- Born: United States
- Occupations: Writer, humorist, screenwriter, memoirist
- Spouse(s): Marc Maron (divorced) Jeremy Doner
- Children: 2
- Writing career
- Language: English
- Genres: Comedy, screenwriting, non-fiction
- Website: mishnawolff.com

= Mishna Wolff =

American humorist

Mishna Wolff is an American writer, humorist, and screenwriter best known for her 2009 memoir I'm Down, which chronicles her experience growing up white in a predominantly African-American Seattle neighborhood and has become widely taught in U.S. schools.

== Early life ==
Wolff grew up in Seattle, Washington. She claims that when her parents divorced, her father expected her to integrate into the black community the way he had. She later wrote about these experiences in her memoir, I'm Down.

== Career ==
After having a humorous piece published in BlackBook Magazine, Wolff began performing on stage at Luna Lounge and the Upright Citizens Brigade. There she honed her comedic skills and performed personal essays in the LA storytelling series "Sit 'n Spin". She has been featured on VH1, Comedy Central, Air America and NPR. Her one-person show I'm Down was the basis of her memoir of the same name. Mishna Wolff was one of the 2009 Sundance Screenwriting Lab Fellows.
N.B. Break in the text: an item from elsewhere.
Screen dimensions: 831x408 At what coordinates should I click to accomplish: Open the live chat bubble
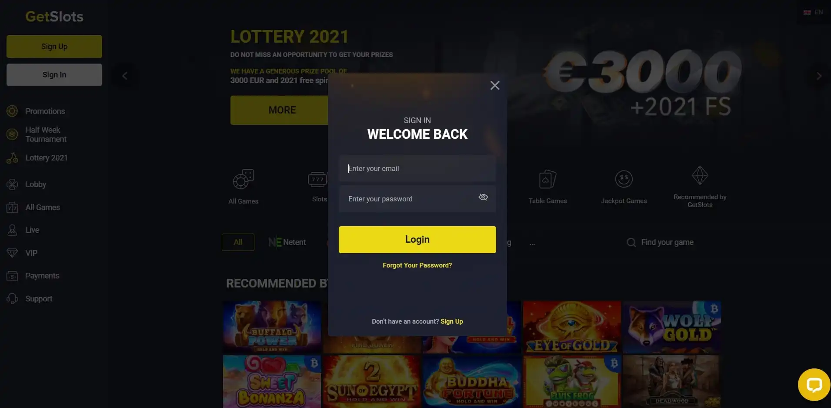click(814, 385)
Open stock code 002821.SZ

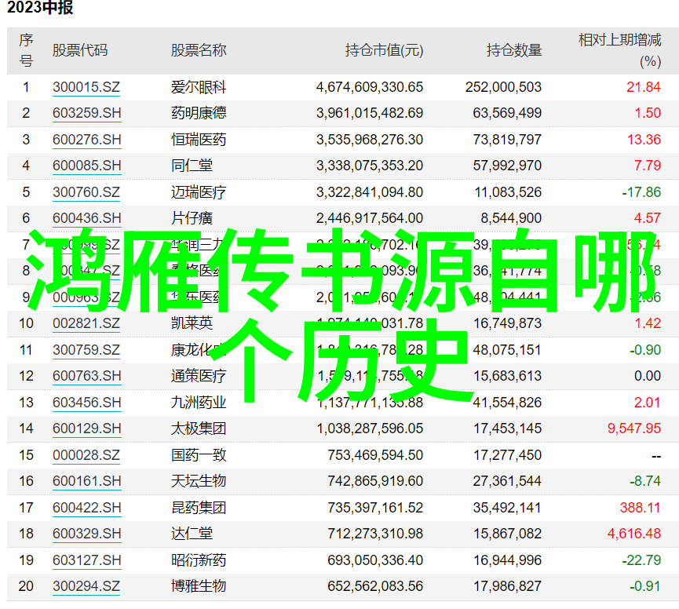(86, 323)
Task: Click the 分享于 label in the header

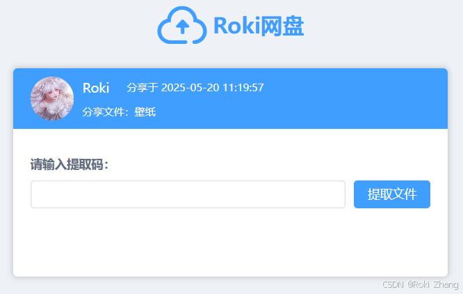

Wolff wrote the screenplay for the 2021 comedy horror film Werewolves Within.

=== I'm Down ===
Wolff's I'm Down: A Memoir was published by St. Martin's Press in 2009 and was a national best seller.

In 2011, KCBD of Lubbock, Texas, ran a story about I'm Downs being littered with profanity and inappropriate for Lubbock County English students. The book was removed from classrooms pending formal school district review. The school board voted unanimously to continue teaching it. One of the principals even assigned it to all his administrators.

I'm Down was chosen as Florida International University's Common Reader 2012–2013, and the Common Reader for Colorado Mountain College for 2013-2014. Wolff was a guest speaker at both colleges.

She received a Sundance-Indian Paintbrush screenwriting fellowship in 2012.

==Personal life==
Wolff was married to comic Marc Maron, and their divorce was the subject of his one-man show Scorching the Earth. The marriage was a frequent topic in his stand-up, podcasts, and one-man shows. Maron characterized his own behavior during their marriage as emotionally abusive.

She later married screenwriter Jeremy Doner; the couple have two children.